Nel corso della sua lunga storia il reparto ebbe numerosi titolari onorari (Inhaber): per decenni membri della casa dei Duchi di Wurttemberg e dal 1843 l'Imperatore Franz Josef, dapprima come Arciduca ereditario, poi come Imperatore (cui titolarità non fu revocata anche dopo la morte nel 1916).
Nel 1914, il reparto - al comando del Colonnello Freiherr Theodor Mayer-Maly von Vevanovic - era ordinato su due gruppi squadroni, ognuno formato da tre squadroni; completavano l'organico uno squadrone di formazione, una sezione mitragliatrici ed un plotone genieri. Nell'ordine di battaglia del 15 ottobre 1918 il reparto, sempre su due gruppi squadroni era inserito nell'XI Brigata di Cavalleria (Oberst Lasek), assieme al Reggimento Dragoni n° 8; La XI Brigata era aggregata alla 6. Infanterie Division (General Major Joseph Ritter Schilhawsky von Bahnbrück) che per quasi un anno e mezzo aveva sbarrato agli Italiani la via della riconquista della parte nord dell'Altopiano, meritando il soprannome di Eisendivision (Divisione di Ferro), e che tuttavia nella Battaglia del Solstizio del giugno 1918 non riuscì a superare le difese britanniche, le quali potevano contare in prima linea sull'ostacolo naturale del Ghelpach e sulle gallerie del trenino, nella parte più ad ovest dell'acrocoro meridionale dell'Altopiano di Asiago.
Fra gli episodi bellici che videro protagonista il Reggimento Dragoni n° 11 si segnala la difesa della testa di ponte di Michalcze sul fiume Dnestr (in romeno Nistru), che venne tenuta dal Reggimento al comando dell'Oberst Julius Plankh e da altri piccoli reparti aggregati per il considerevole periodo di oltre 6 mesi tra l'ottobre 1915 ed il marzo 1916. Essendo impedito il ripiegamento dalla distruzione del ponte alle sue spalle, il Reggimento si fece largo tra le linee nemiche e riuscì a trovare un altro ponte a Usziesko per passare il fiume con metà della forza iniziale. Per tale impresa si guadagnò l'elogio in un proclama del Generale di Cavalleria Karl Freiherr von Pflanzer-Baltin, comandante dell'eponimico Gruppo d'Armate, in cui venne sottolineato che sulla testa di ponte le forze imperiali e regie avevano combattuto contro i russi in rapporto di uno contro otto.

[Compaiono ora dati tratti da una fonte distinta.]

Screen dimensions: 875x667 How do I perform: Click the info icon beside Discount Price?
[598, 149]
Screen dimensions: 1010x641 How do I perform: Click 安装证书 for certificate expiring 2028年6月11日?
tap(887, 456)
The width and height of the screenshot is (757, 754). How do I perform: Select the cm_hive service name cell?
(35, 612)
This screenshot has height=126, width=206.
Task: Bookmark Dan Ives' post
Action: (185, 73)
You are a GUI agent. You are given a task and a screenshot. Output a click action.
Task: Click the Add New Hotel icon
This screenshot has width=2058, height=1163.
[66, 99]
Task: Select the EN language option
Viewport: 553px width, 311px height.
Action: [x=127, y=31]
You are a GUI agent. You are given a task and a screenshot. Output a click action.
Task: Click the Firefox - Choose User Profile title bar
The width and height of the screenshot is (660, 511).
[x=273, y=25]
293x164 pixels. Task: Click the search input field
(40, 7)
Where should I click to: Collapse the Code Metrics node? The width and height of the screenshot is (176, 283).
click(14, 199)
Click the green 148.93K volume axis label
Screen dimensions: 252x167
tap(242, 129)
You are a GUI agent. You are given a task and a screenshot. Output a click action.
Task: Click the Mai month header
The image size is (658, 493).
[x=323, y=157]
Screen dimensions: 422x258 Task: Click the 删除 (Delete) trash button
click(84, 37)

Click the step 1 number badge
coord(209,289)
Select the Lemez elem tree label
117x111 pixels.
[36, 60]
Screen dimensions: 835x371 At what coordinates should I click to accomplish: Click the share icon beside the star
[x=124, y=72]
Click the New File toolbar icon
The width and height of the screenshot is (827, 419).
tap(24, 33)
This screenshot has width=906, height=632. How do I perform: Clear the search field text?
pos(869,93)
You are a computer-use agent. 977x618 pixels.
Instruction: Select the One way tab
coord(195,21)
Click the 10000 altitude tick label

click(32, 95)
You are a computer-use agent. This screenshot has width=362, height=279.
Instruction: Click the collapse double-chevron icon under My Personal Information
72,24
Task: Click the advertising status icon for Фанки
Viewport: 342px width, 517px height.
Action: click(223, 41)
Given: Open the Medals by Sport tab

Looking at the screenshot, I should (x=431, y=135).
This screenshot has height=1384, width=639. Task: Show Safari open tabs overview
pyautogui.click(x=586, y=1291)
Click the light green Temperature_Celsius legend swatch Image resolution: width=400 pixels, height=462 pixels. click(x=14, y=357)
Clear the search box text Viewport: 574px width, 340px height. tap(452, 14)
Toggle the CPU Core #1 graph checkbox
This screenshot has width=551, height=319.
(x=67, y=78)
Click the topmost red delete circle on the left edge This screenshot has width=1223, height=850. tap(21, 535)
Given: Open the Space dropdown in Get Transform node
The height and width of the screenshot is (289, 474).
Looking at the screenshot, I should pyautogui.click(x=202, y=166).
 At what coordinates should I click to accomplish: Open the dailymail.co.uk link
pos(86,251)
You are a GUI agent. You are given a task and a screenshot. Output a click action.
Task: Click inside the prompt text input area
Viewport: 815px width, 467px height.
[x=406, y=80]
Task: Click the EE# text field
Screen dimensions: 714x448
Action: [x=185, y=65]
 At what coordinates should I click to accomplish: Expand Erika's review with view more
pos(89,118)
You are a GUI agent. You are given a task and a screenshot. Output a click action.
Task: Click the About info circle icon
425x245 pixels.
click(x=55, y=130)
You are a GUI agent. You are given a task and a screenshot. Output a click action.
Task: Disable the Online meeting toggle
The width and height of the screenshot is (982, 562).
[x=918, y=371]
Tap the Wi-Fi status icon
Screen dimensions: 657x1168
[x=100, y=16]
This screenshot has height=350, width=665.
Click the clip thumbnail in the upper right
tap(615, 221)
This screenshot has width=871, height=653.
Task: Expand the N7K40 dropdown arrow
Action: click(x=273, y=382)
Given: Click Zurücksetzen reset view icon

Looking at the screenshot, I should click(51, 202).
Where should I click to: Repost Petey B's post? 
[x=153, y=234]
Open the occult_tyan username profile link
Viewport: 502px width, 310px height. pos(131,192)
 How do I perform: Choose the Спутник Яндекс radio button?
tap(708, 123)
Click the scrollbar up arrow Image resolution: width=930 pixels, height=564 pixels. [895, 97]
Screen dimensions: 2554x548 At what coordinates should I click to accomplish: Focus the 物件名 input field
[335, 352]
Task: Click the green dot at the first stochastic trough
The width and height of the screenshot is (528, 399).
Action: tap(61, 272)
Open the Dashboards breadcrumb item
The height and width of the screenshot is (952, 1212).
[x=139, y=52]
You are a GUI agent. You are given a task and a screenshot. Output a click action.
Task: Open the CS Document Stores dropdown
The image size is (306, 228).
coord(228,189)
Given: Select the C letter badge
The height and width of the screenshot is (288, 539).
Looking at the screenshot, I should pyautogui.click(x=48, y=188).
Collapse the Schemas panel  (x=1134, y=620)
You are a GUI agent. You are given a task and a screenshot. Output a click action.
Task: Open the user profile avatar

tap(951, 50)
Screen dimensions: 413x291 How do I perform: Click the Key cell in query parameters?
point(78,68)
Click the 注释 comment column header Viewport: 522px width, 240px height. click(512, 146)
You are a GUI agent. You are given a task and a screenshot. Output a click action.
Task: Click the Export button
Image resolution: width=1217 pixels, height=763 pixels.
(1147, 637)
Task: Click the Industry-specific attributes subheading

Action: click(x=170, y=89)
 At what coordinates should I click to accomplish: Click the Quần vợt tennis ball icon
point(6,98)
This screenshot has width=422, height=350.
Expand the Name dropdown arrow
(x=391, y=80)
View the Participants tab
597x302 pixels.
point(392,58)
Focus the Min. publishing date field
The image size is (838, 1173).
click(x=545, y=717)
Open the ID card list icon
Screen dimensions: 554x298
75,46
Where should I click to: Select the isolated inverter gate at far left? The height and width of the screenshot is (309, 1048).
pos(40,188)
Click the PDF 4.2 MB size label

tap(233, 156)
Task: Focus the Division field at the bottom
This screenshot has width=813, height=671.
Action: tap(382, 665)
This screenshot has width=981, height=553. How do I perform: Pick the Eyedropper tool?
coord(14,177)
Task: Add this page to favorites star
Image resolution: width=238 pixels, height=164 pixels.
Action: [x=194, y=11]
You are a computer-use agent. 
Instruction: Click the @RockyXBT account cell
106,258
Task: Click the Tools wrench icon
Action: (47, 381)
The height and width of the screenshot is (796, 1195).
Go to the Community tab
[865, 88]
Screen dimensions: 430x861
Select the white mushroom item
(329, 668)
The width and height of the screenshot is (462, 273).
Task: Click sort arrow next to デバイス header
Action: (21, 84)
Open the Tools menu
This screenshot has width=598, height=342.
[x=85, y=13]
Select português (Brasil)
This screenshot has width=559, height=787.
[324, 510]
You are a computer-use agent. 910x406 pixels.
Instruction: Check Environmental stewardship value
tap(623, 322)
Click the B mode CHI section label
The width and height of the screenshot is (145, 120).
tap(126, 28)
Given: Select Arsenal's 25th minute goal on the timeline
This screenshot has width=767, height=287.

Si ritiene che l'Imperiale e Regio Reggimento Dragoni n° 11 Kaiser. - come il Reggimento Dragoni n° 6 (menzionato in un'iscrizione pochi metri più a est della presente; cfr. scheda cod. 001946), si sia sciolto autonomamente dopo l'instaurazione della Repubblica Cecoslovacca (28 ottobre 1918).